David Burch (03:34):
So at Huntington it was a little of a different story. We had some new leadership come into the bank about six years ago, and one of those leaders had formed a remote team previously, and so very smart guy came in with the idea and it landed like a lead balloon in the whole entire bank. Nobody was interested. Huntington, if you're familiar with how we go to market, it's local first, even though we're about $190 billion bank local first is the whole mantra and nobody can understand how you could have someone, we're out of Columbus, we have customers in the northern hand of Michigan, how are you going to handle that customer? Nobody.
(04:17):
It was a challenge for us to accept that. So we actually launched that business independently, kind of funded it ourselves and got the business going. The primary driver was if you want to build business, you can't have your business builders holding on to 200 customers. It just doesn't work. And most of our bankers had 200 or so customers that they were trying to manage and there's a lot of management that goes on with 200 customers from ACHs to Annual renewals. There's a lot that goes on and that I think was the primary driver for it. Plus we were having some attrition and so because of those reasons, we kicked off a small team that found very quick success and then continued to grow that team.
Nick Miller (05:06):
And your team focused on what you were calling the business banking segment, right?
David Burch (05:11):
Yeah, at Huntington recently we've expanded our reach a little bit, but for majority of the time that I've been there, it was about a million to 2 million up to 20 million. The branches typically are handling business between zero and one or 2 million. Right.
Nick Miller (05:27):
So Jason, in your case it was a different focus, same idea, but focused on the smaller end. What was the founding story for the team you put up?
Jason Tarr (05:34):
Sure, sure. And I'll speak a little broadly across a couple organizations. So certainly field capacity is one, as David spoke to, there's a lot of servicing. Those of you guys that have rms that manage books of business is a lot more servicing than sales. So to help free up the banker capacity, you could create the virtual channel that can take some of that burden off of those folks so they can go out there and either hunt or move up market and try to bring in some of those larger businesses. We have also stood up for things such as if you're skinning your branches down, if you're exiting markets. One of the banks that I was at completely exited some large markets. So a way to try to hold on and retain some of those clients is to set up a virtual center that can manage anywhere in the country.

━━━

How would you say this sentence from the transcript in Spanish: "It was a challenge for us to accept that."? Work from the transcript alone.

RECORD LIST >>

━━━

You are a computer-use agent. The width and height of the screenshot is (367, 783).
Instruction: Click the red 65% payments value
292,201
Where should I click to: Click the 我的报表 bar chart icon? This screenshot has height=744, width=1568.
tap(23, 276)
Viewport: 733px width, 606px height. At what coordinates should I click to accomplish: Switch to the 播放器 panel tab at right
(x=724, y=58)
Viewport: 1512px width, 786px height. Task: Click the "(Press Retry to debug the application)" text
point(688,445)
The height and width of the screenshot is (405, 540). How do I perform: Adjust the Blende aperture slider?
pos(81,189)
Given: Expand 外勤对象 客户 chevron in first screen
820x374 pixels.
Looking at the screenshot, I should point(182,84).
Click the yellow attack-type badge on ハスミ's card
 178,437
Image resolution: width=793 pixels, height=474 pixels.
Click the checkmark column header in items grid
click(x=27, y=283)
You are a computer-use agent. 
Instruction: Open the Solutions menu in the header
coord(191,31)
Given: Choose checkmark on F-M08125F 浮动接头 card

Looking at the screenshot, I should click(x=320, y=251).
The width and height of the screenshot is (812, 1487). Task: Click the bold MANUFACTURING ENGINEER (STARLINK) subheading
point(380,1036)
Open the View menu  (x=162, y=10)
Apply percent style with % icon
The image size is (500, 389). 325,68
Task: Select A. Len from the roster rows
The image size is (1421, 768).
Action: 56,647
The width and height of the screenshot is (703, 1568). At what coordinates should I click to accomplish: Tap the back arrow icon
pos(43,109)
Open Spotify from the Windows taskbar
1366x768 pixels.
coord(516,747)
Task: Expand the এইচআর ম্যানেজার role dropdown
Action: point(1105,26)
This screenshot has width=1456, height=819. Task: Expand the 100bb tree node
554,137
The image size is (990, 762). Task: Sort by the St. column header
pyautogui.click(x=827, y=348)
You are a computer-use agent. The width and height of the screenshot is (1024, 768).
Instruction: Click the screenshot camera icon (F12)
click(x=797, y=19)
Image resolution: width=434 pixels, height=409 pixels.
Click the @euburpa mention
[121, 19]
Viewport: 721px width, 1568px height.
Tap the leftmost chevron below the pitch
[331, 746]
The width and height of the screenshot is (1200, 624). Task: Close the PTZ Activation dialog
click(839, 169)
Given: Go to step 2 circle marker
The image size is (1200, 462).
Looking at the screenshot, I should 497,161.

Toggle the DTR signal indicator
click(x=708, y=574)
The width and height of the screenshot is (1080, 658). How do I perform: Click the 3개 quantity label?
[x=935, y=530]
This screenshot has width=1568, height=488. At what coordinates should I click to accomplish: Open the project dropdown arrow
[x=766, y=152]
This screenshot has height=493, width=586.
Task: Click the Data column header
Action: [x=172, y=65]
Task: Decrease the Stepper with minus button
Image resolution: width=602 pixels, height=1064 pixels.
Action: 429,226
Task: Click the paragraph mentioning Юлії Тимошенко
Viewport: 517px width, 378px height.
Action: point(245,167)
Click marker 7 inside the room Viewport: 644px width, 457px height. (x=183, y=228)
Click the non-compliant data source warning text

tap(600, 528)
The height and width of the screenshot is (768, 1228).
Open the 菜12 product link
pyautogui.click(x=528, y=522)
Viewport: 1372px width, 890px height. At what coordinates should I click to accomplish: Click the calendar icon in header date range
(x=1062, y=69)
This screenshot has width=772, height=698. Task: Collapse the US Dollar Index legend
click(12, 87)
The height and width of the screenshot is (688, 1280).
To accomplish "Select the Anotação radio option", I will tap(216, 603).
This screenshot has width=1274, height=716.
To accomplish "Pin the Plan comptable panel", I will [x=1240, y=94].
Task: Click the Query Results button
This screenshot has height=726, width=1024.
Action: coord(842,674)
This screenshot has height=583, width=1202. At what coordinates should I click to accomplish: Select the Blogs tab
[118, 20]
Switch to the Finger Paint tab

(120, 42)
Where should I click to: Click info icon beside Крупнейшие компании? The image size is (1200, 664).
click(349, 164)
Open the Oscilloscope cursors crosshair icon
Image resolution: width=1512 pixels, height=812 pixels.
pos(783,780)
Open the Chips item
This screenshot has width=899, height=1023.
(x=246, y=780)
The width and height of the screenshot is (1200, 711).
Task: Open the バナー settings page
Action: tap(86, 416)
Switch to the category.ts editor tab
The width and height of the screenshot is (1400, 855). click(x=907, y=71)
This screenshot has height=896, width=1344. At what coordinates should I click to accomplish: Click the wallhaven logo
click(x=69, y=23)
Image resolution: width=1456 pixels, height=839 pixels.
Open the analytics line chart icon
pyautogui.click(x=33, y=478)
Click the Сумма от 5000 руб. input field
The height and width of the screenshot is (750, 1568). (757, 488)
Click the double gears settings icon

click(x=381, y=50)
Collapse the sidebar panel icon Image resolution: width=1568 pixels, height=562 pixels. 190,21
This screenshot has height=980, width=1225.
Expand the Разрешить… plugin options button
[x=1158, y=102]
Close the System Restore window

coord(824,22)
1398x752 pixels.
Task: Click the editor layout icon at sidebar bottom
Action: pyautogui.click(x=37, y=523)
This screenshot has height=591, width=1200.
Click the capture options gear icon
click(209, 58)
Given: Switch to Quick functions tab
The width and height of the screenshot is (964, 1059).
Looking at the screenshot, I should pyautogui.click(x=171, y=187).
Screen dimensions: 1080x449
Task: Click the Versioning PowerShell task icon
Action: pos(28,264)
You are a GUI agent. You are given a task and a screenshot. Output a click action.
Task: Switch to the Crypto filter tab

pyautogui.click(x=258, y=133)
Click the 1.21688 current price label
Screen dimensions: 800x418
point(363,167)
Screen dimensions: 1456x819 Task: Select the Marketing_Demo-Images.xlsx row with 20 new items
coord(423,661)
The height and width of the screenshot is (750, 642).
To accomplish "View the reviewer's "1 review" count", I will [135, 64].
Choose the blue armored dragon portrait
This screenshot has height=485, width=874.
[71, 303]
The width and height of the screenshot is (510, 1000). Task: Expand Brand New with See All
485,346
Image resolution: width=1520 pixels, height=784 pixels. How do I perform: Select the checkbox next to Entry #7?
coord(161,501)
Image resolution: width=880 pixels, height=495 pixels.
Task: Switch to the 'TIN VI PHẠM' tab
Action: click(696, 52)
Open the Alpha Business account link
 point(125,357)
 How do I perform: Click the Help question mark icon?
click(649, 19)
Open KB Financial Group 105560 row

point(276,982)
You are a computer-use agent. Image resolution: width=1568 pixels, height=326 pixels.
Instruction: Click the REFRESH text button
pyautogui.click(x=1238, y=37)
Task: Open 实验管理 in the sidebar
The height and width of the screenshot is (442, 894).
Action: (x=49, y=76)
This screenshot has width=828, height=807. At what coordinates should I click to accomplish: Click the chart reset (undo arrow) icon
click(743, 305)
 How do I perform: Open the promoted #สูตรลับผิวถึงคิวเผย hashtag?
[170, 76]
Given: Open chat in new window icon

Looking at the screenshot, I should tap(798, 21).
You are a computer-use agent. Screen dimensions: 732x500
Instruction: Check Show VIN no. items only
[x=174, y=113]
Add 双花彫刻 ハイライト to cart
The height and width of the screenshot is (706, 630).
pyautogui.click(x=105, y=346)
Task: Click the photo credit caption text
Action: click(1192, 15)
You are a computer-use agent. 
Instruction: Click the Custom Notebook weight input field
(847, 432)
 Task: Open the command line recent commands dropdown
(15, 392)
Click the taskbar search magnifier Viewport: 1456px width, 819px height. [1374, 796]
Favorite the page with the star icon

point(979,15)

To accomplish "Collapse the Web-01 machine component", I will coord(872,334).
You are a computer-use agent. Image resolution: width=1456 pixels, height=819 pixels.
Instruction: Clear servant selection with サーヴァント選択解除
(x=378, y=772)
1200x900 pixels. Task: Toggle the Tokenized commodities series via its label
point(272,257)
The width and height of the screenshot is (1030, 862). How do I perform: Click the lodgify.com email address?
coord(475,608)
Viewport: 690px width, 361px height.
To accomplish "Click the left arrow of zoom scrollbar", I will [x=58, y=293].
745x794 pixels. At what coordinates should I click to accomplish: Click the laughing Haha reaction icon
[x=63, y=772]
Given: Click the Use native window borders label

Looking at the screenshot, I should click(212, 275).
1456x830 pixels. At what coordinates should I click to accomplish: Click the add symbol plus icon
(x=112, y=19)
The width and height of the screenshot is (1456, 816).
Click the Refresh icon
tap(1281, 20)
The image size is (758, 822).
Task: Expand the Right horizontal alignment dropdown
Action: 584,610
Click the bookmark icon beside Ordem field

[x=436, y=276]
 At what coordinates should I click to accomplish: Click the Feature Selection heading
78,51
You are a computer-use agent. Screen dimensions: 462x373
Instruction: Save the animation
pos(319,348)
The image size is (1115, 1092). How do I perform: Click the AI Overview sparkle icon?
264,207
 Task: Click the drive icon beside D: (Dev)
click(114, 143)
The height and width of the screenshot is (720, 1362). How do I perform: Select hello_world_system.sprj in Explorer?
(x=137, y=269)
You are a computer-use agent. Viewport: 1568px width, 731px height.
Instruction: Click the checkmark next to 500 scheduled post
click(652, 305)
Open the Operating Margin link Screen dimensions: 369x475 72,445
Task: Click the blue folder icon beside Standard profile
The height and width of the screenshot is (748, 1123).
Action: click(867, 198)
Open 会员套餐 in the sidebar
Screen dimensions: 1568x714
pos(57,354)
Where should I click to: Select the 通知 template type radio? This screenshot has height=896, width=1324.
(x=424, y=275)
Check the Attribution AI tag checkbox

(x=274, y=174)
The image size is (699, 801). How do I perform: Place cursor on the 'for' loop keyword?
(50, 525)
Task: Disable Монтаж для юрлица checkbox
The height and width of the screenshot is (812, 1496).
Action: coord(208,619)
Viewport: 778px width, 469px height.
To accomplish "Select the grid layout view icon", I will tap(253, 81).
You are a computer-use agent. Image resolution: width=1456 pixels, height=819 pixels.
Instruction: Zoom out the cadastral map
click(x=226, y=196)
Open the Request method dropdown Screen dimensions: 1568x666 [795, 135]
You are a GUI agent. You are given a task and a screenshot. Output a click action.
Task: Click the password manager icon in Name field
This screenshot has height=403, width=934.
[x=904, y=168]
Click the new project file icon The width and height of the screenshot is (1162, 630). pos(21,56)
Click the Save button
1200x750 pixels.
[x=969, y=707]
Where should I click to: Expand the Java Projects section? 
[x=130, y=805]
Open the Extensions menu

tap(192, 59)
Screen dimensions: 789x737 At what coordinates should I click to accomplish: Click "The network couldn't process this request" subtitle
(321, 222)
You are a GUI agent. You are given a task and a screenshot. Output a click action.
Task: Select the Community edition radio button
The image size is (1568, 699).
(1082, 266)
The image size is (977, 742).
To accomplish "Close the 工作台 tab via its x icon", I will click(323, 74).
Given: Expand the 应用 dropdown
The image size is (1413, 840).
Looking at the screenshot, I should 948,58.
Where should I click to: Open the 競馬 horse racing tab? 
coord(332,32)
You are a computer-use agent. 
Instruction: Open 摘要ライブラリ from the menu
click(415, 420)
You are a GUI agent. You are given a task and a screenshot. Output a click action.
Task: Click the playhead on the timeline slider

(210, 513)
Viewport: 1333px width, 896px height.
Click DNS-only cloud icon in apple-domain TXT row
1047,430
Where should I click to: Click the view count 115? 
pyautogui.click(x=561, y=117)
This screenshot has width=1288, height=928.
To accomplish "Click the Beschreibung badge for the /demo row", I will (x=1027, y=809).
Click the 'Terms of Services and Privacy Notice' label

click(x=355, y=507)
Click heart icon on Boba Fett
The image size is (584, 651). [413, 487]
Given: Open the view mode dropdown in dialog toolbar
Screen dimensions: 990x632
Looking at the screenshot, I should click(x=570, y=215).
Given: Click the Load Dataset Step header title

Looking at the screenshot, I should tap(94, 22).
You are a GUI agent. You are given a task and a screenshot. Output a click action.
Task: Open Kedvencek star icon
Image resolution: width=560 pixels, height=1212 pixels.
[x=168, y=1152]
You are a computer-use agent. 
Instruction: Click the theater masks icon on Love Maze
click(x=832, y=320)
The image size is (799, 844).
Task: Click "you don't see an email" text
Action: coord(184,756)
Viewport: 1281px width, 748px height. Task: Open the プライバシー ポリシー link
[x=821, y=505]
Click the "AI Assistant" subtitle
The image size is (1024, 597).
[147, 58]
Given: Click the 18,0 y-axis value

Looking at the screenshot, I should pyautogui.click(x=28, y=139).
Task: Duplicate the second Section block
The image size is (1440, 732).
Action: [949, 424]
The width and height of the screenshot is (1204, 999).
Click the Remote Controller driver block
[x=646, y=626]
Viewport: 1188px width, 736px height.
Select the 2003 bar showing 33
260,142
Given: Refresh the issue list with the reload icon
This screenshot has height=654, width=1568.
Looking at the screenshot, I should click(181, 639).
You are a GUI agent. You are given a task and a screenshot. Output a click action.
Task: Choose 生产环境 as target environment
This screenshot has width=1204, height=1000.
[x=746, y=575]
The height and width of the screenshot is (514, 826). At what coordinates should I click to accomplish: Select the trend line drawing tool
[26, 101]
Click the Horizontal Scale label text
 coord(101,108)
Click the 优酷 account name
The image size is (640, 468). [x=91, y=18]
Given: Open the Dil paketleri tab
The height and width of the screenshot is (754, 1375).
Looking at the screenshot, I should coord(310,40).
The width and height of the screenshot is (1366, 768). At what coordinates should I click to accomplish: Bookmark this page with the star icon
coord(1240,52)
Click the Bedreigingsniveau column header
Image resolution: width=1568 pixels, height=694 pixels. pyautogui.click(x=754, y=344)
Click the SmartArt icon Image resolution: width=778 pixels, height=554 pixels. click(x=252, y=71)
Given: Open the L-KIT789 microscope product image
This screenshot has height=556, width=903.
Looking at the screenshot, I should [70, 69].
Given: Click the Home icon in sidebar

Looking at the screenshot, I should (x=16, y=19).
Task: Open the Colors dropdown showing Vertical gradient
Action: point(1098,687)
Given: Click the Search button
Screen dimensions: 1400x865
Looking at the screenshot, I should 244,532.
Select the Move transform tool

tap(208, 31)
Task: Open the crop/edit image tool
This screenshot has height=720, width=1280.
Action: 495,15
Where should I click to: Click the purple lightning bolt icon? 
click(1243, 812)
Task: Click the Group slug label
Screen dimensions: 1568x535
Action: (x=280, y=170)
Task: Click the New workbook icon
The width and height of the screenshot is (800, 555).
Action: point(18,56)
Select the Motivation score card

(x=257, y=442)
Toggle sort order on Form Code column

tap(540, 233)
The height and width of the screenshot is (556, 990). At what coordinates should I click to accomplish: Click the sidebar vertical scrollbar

━━━

ANSWER FOR THE TASK >>
Fue un desafío para nosotros aceptar eso.